Sawyer (Hircine vom HausReid), 2yrs old, 80lbs, like 75% WGSL, 25% WL. Included some other pics for reference. Hard to tell with some of the poof! Thanks in advance! Would love to learn more about conformation as I’m still not great with all the terms.


----------



## Spetzio (Oct 8, 2015)

One more for good measure


----------



## atomic (Mar 28, 2016)

I too don’t have much in the way of conformation knowledge, I just wanted to say I love him and he’s so handsome!


----------



## NaughtyNibbler (Oct 28, 2018)

I don't have experience with confirmation, but just wanted to comment. He is a very handsome boy! Love his facial markings!


----------



## IllinoisNative (Feb 2, 2010)

Very handsome! I love his masculine head.:wub:


----------



## cliffson1 (Sep 2, 2006)

I like his structure! Nice looking dog!


----------



## Spetzio (Oct 8, 2015)

Thanks everyone! I do like that he’s a bit more moderate as far as WGSLs go. 
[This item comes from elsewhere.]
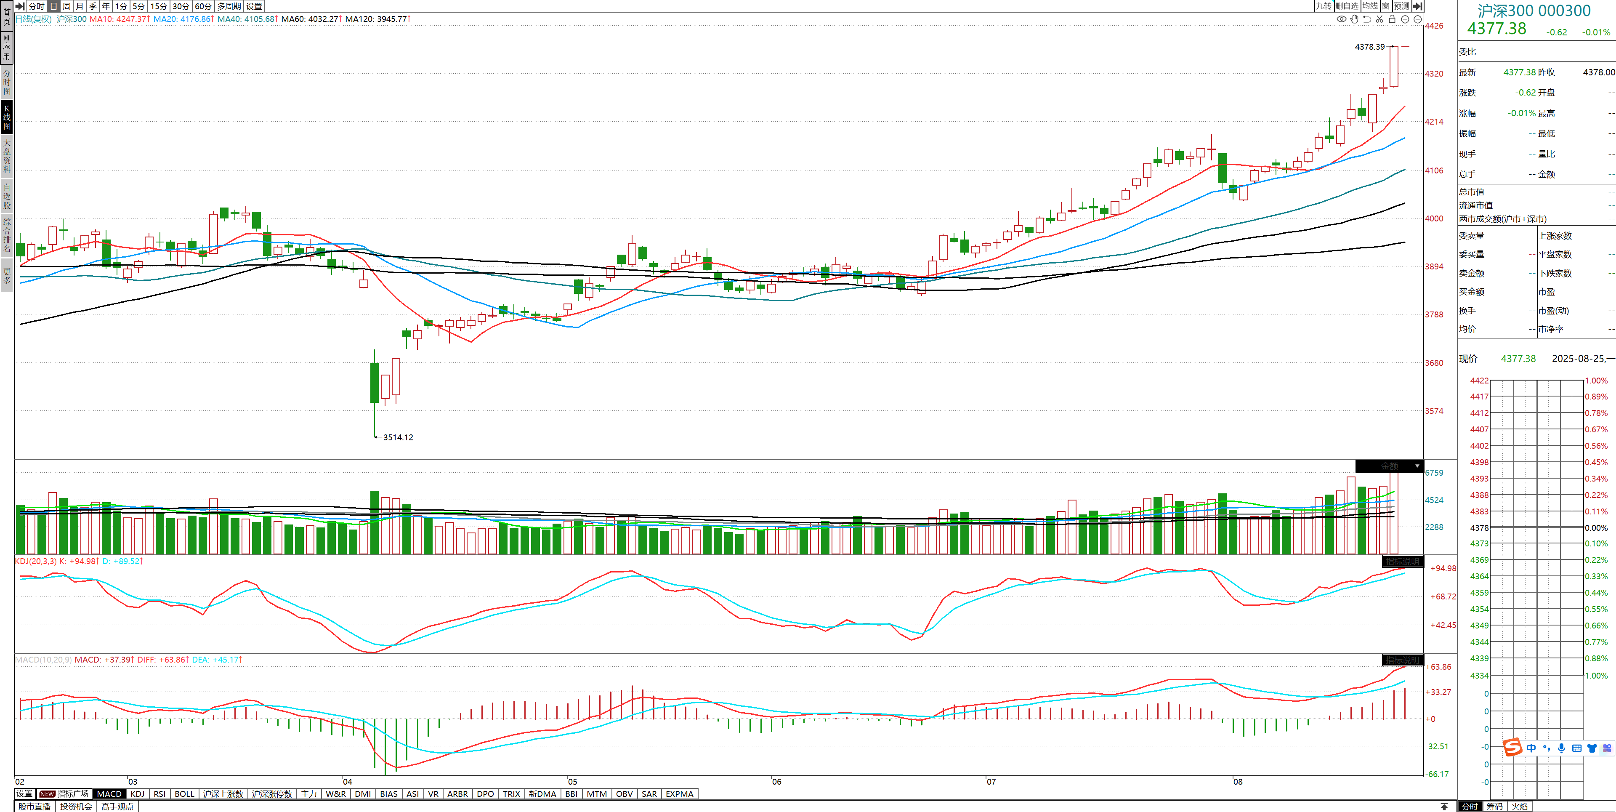
Task: Click KDJ panel 指标说明 button
Action: (x=1402, y=562)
I’m curious to learn more about the upper arm, croup, and withers as it applies to him (for those conformation-savvy people, of course). I honestly have a hard time picturing where exactly they start and the proper length/angle, despite diagrams, haha


----------



## Muskeg (Jun 15, 2012)

I'm not a breed- specific conformation person at all, but overall he looks like he has nice balance, and great head. He's beautiful. Good front and back angulation too. This is the type of GSD I would like to own again some day. Very masculine, great looking animal. Rich coloring as well.


----------



## Spetzio (Oct 8, 2015)

Muskeg said:


> I'm not a breed- specific conformation person at all, but overall he looks like he has nice balance, and great head. He's beautiful. Good front and back angulation too. This is the type of GSD I would like to own again some day. Very masculine, great looking animal. Rich coloring as well.


Thank you so much. He really is a great dog. Super stable, solid nerves, great drive for a ball. Excellent nose, seems to enjoy the “hunt” when I hide his ball in dense fields and the like, am very interested in pursuing NW with him when I have the money. 
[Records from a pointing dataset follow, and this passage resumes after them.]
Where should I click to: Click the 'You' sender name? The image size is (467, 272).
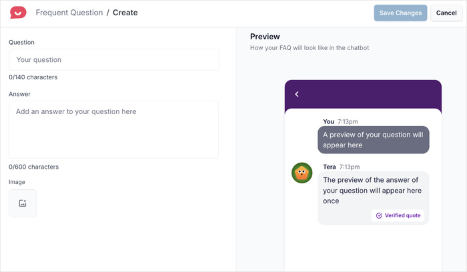pyautogui.click(x=328, y=121)
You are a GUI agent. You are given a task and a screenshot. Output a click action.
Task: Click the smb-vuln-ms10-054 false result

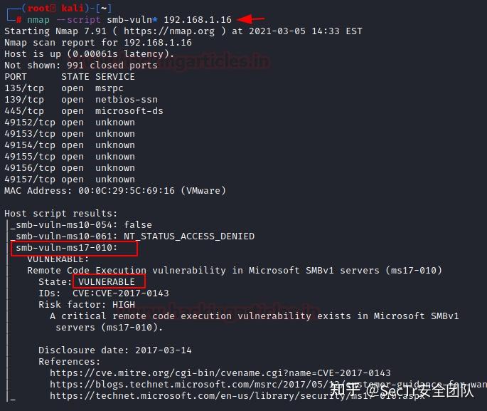[x=83, y=225]
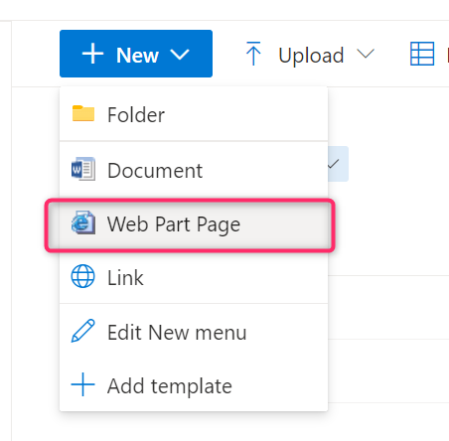Viewport: 449px width, 441px height.
Task: Open the Edit New menu option
Action: tap(194, 332)
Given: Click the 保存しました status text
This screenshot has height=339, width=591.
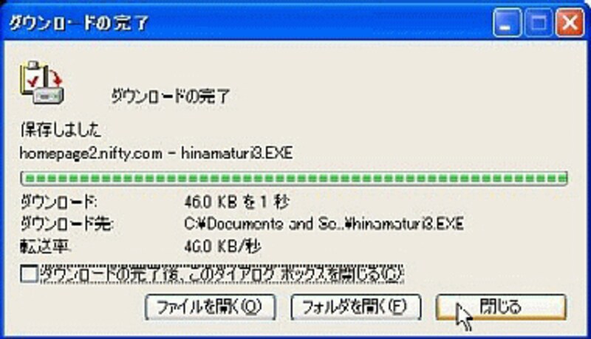Looking at the screenshot, I should click(61, 130).
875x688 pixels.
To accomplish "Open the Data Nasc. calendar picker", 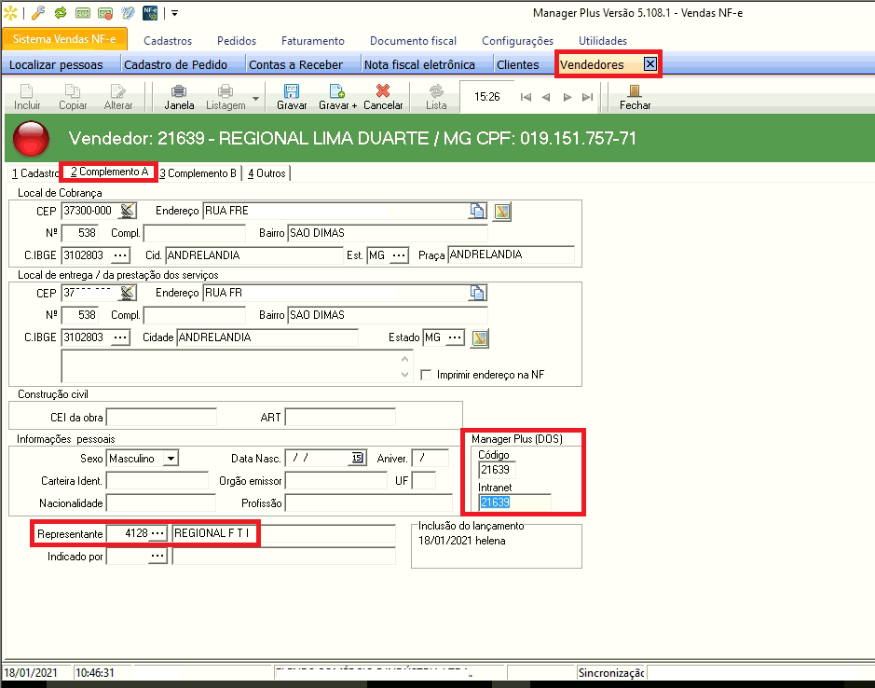I will pyautogui.click(x=356, y=458).
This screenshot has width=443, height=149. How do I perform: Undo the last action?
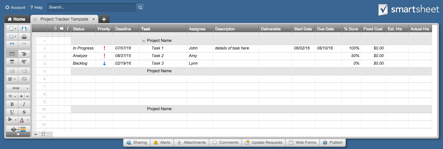(12, 45)
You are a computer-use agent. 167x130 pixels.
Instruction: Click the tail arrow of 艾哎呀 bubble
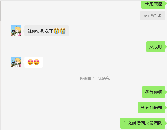pyautogui.click(x=166, y=47)
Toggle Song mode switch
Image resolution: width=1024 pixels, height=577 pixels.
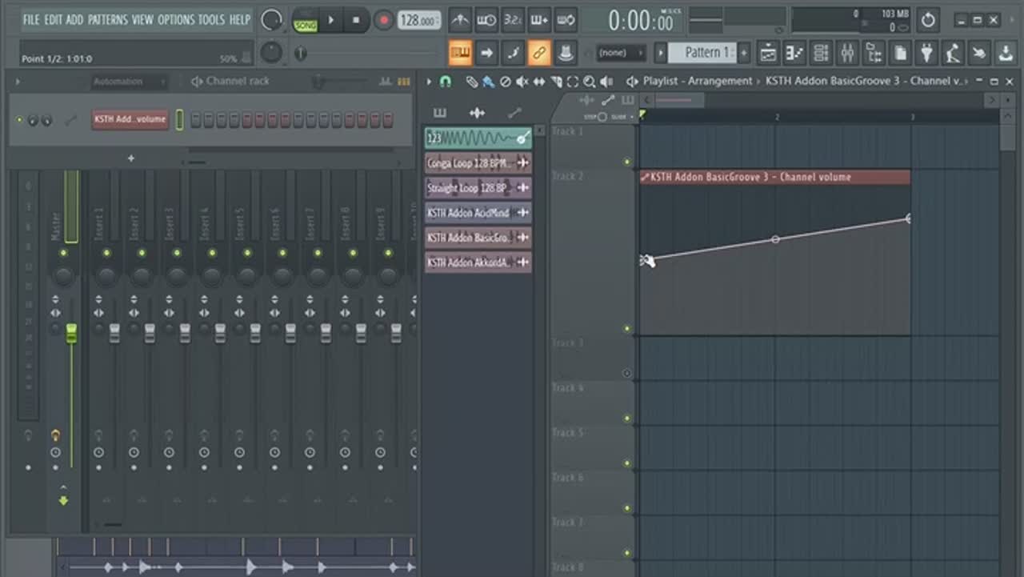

If I were being critcal - barely any tappable prey drive (did several bitework evals as he got older - one mentioned that he could be worked solely in defense but that it wouldn’t be fun for him, so I passed it up - why force it when I didn’t get him as a sport prospect), and not as clear headed when in drive as I’d like. Also easily frustrated when learning new things. Good (not spectacular) food drive, but only works for a reward vs working to please or actually enjoying the work.

Not that much of that is relevant to your comment, so I’m sorry about the rambling!


----------



## crittersitter (Mar 31, 2011)

Beautiful boy. My experience with WGSL vs WL is that there is less drive but a fabulous dog.


----------



## Spetzio (Oct 8, 2015)

crittersitter said:


> Beautiful boy. My experience with WGSL vs WL is that there is less drive but a fabulous dog.
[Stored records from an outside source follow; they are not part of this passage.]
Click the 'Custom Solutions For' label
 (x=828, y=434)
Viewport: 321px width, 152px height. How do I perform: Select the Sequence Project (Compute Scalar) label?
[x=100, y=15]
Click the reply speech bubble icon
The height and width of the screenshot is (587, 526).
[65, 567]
Thank you! I can't complain because he's exactly what I asked for - can't fault the dog because what I want in a dog has changed since spending time with IPO/IGP folks and their GSDs! He's an excellent dog for sure.


----------



## Spetzio (Oct 8, 2015)

Would love to get some more info comformationally speaking! 

Flat withers are a fault, no clue where his rest on the spectrum, but what exactly do high withers add to the dog in terms of functionality? Or is it just structural correctness and that’s it? 

I know upper arm adds reach for gait depending on length, and I think it’s the angle from the elbow to the shoulder, but am not sure if his is too short or just long enough?


----------